Veja, por exemplo: em 1 Coríntios 14:29 é dito que o profeta não poderia dizer algo sem o juízo crítico dos demais que estivessem presentes nas reuniões (ou cultos). Paulo nos concede mais evidências desta ideia em Efésios 2:20 quando aponta este fato como elemento regulador da fé da Igreja local: “o fundamento dos apóstolos e profetas”. O fato de Paulo mencionar “apóstolos e profetas” e não “a lei e os profetas” não significa alteração. Mas, sim, assimilação. O exercício apostólico foi legitimado por Cristo. E como Jesus foi claro ao afirmar que veio cumprir e não revogar a lei e os profetas, nada mais lógico do que ver seus seguidores tomando parte no mesmo fundamento outrora estabelecido na antiga aliança. Profetas como Ágabo e os demais não traziam ou eram fontes de novas revelações. No contexto da Igreja Primitiva, a exortação para que houvesse profecias não era para que os profetas “desejassem a notoriedade de inovadores doutrinais, mas antes que contendessem zelosamente pela verdade uma vez por todas entregue aos santos”.  O dom de profecia na Igreja Primitiva objetivava edificar, exortar e consolar (1 Coríntios 14:3). Estes objetivos estavam ancorados na Lei, nos profetas e nos salmos. 

 

EXISTEM PROFETAS HOJE?

Isso vai depender de como entendemos a pessoa do profeta e seu papel. Alguns são da vertente de que não há mais profetas, seja nos moldes do Antigo Testamento ou nos moldes do Novo Testamento.  Outros dizem que há espaço para o dom profético, mas não no mesmo formato em que se deu na época da Igreja Primitiva. Particularmente, compreendo conforme esta última, e com muita cautela e ressalvas, se necessário, pois há muita confusão no que diz respeito à abordagem deste assunto.
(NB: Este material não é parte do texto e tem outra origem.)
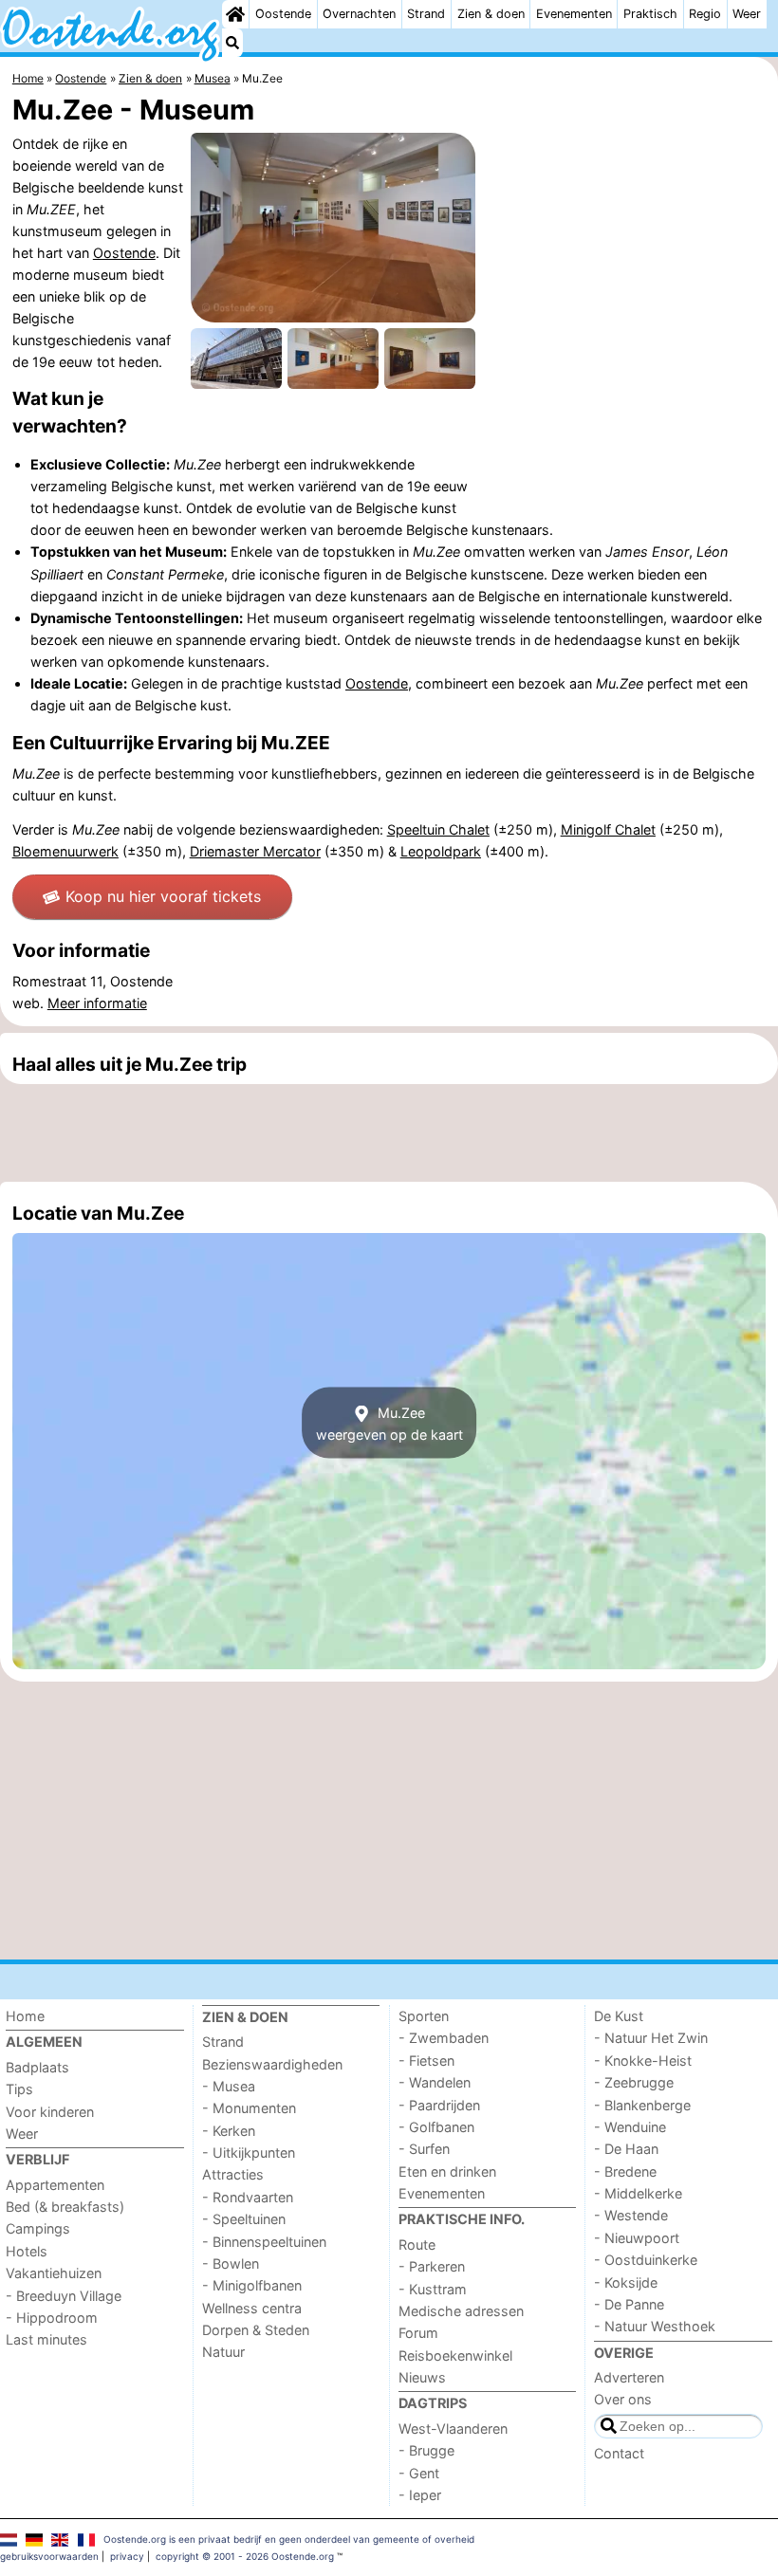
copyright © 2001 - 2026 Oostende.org (245, 2556)
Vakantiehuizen (54, 2273)
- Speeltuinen (244, 2219)
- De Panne (629, 2304)
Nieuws (422, 2377)
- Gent (418, 2473)
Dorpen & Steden (255, 2330)
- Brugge (426, 2450)
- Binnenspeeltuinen (264, 2242)
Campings (38, 2228)
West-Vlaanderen (453, 2428)
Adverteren (629, 2377)
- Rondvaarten (247, 2197)
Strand (426, 14)
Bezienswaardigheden (272, 2064)
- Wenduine (630, 2127)
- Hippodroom (52, 2317)
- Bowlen (230, 2263)
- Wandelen (434, 2082)
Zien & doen (491, 14)
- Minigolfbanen (252, 2285)
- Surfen (424, 2149)
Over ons (623, 2399)
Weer (746, 14)
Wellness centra (252, 2308)
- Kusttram (432, 2289)
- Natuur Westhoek (654, 2326)
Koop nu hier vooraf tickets (163, 896)
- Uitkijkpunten (248, 2152)
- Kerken (228, 2131)
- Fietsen (426, 2060)
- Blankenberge (642, 2105)
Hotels (26, 2251)
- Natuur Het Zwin (651, 2038)
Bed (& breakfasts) (65, 2207)
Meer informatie (97, 1003)
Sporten (423, 2016)
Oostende (283, 14)
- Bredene (625, 2171)
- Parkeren (431, 2266)
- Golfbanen (436, 2127)
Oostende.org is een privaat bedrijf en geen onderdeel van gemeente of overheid (288, 2539)
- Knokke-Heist (643, 2060)
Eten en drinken (447, 2171)
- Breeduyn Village (63, 2296)
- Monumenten (249, 2108)
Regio (705, 14)
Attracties (233, 2174)
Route (416, 2244)
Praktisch (650, 14)
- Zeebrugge (634, 2082)
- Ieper (419, 2495)
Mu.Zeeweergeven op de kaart (389, 1423)
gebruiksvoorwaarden (49, 2556)
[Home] (235, 14)
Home (25, 2016)
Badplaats (37, 2067)
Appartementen (55, 2185)
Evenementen (574, 14)
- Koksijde (626, 2282)
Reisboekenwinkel (455, 2355)
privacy (127, 2556)
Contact (619, 2453)
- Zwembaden (443, 2038)
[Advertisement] (389, 1132)
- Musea (228, 2086)
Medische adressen (461, 2311)
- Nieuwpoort (636, 2238)
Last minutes (46, 2339)
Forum (418, 2333)
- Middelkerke (638, 2193)
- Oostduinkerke (645, 2260)
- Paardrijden (439, 2105)
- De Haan (626, 2149)
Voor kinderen (50, 2112)
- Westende (631, 2215)
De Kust (618, 2016)
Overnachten (359, 14)
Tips (19, 2089)
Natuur (223, 2352)
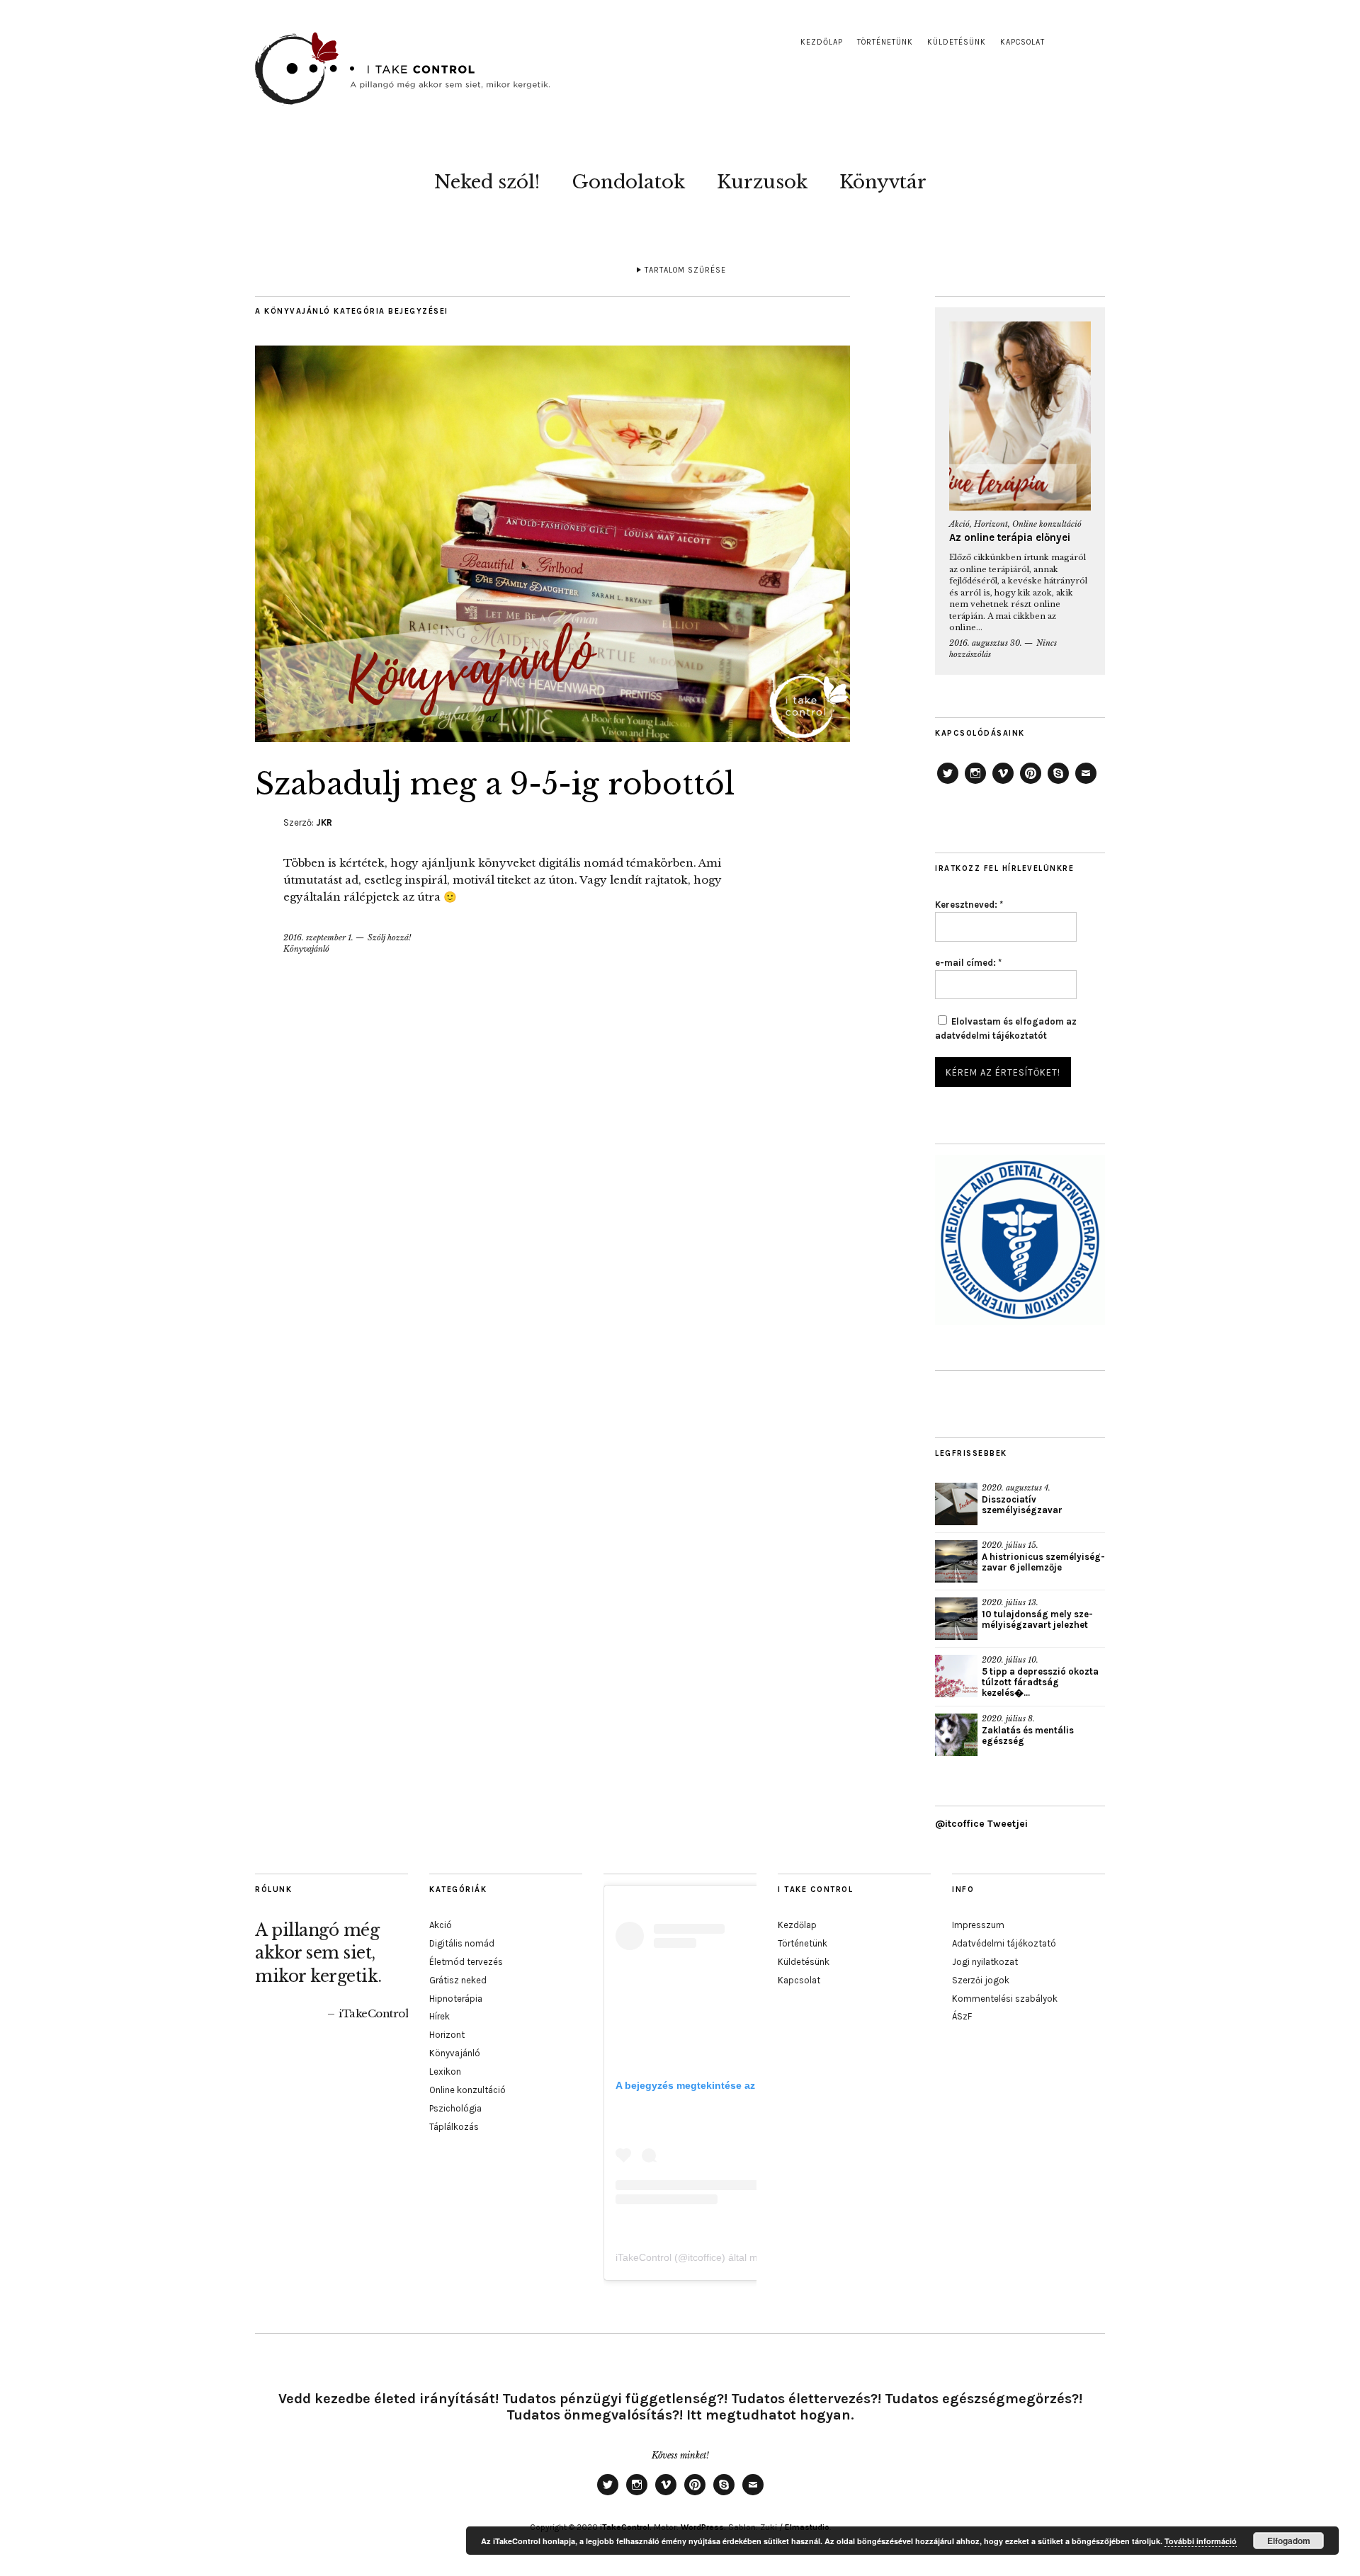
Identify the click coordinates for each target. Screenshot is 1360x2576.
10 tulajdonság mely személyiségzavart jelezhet (1037, 1619)
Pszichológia (455, 2108)
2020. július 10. (1010, 1660)
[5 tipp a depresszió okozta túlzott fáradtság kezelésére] (956, 1676)
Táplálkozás (454, 2126)
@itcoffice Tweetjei (981, 1824)
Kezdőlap (821, 42)
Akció (959, 524)
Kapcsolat (1022, 42)
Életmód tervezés (466, 1961)
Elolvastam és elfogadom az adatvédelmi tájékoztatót (1006, 1028)
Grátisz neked (458, 1980)
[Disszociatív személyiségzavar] (956, 1504)
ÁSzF (962, 2016)
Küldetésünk (956, 42)
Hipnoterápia (455, 1998)
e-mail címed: (968, 962)
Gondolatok (628, 182)
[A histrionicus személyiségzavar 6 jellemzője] (956, 1561)
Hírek (439, 2016)
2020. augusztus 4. (1016, 1488)
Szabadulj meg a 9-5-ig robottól (495, 783)
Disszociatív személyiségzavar (1022, 1504)
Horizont (991, 524)
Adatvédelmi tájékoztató (1004, 1943)
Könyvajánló (306, 949)
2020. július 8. (1008, 1718)
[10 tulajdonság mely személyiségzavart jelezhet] (956, 1618)
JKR (324, 822)
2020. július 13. (1010, 1602)
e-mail (1085, 783)
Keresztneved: (969, 904)
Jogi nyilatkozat (985, 1961)
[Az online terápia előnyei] (1020, 416)
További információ (1200, 2541)
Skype (1058, 783)
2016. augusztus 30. (985, 643)
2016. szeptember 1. (318, 937)
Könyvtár (882, 182)
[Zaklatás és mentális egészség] (956, 1735)
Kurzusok (762, 182)
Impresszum (978, 1925)
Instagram (975, 783)
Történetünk (885, 42)
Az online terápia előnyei (1009, 537)
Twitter (947, 783)
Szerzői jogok (980, 1980)
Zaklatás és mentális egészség (1028, 1735)
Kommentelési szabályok (1005, 1998)
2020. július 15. (1010, 1545)
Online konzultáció (1047, 524)
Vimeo (1003, 783)
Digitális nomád (461, 1943)
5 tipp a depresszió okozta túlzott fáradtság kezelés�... (1040, 1682)
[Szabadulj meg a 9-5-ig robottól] (552, 738)
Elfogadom (1288, 2540)
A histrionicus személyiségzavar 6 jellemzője (1043, 1562)
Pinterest (1030, 783)
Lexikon (445, 2071)
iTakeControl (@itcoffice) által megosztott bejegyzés (731, 2257)
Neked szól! (487, 182)
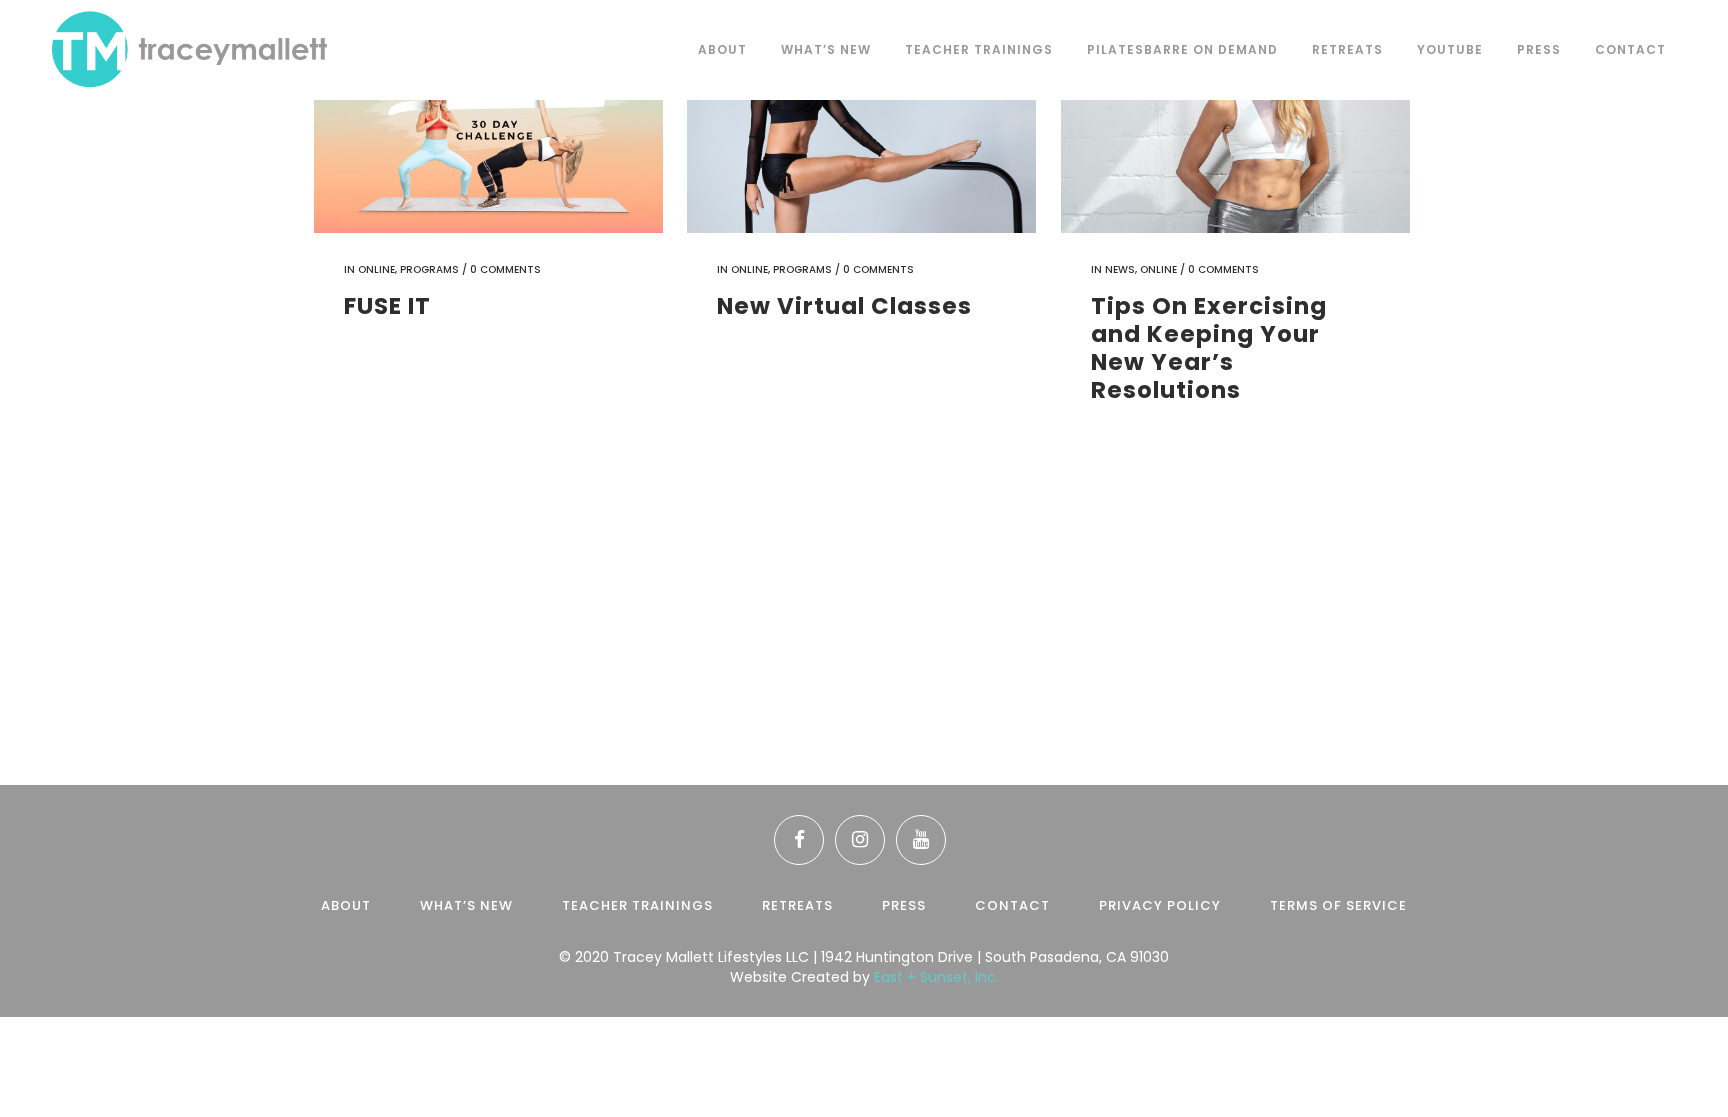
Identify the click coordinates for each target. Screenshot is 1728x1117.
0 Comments (505, 269)
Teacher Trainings (637, 905)
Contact (1012, 905)
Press (904, 905)
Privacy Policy (1160, 905)
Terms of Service (1338, 905)
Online (376, 269)
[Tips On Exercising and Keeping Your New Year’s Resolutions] (1235, 116)
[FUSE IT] (488, 116)
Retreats (797, 905)
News (1120, 269)
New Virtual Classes (844, 306)
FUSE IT (387, 306)
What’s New (466, 905)
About (346, 905)
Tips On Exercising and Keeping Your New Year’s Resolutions (1209, 348)
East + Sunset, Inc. (936, 977)
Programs (429, 269)
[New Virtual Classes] (861, 116)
Necessário se faz evitar os extremos, quais sejam: acreditar que nenhum resquício daquele dom profético exista hoje ou que tudo o que estava relacionado ao exercício profético daquela época é 100% aplicado hoje, sendo, portanto, uma norma para a igreja de todas épocas. 

Levando fortemente em consideração o que Paulo disse sobre os objetivos do dom de profecia (1 Coríntios 14:3), é possível que o dom profético de hoje seja exercido não só por pastores, como também por outros membros da igreja, não obstante, é bom salientar ser condição indispensável o ser cheio do Espírito Santo. A razão para tal abertura interpretativa reside no fato de que a função do profeta nunca está relacionada restritivamente a predições futurísticas e “novas revelações”. Tomando como base o exercício do profeta do Antigo e do Novo Testamentos veremos que: 

a) Eles comunicavam a verdade de Deus de forma inteligível. Eles recebiam de Deus os norteadores princípios espirituais e éticos, e os retransmitiam ao povo do Senhor. Isso não tem que acontecer apenas por comunicação direta de Deus “face-a-face”. O expositor da Bíblia, ou intérprete atual, pode comunicar esta mesma verdade, uma vez que ainda há uma faceta do dom de profecia que é voltado para os crentes hoje. A edificação tem sua validade para a igreja contemporânea assegurada pelo que Paulo disse em Efésios 4:7-16. O corpo de Cristo ainda está em franco crescimento. Todas as partes precisam estar bem ajustadas e consolidadas pelo auxílio de juntas. Mesmo que a enumeração de Paulo tenha recaído sobre pessoas que estão em posição de liderança (Efésios 4:11), nada impede de sustentarmos que professores de escola bíblica, conselheiros, anciãos, jovens, crianças, homens, mulheres também sejam instrumentos para edificação (Efésios 4:4-6). Todos, quer tenham cargos oficiais ou não, devem servir-se da Bíblia para ensinar algo que tenha como fim o aperfeiçoamento dos demais no Corpo de Cristo. O mesmo pode ser dito sobre a exortação e consolação. 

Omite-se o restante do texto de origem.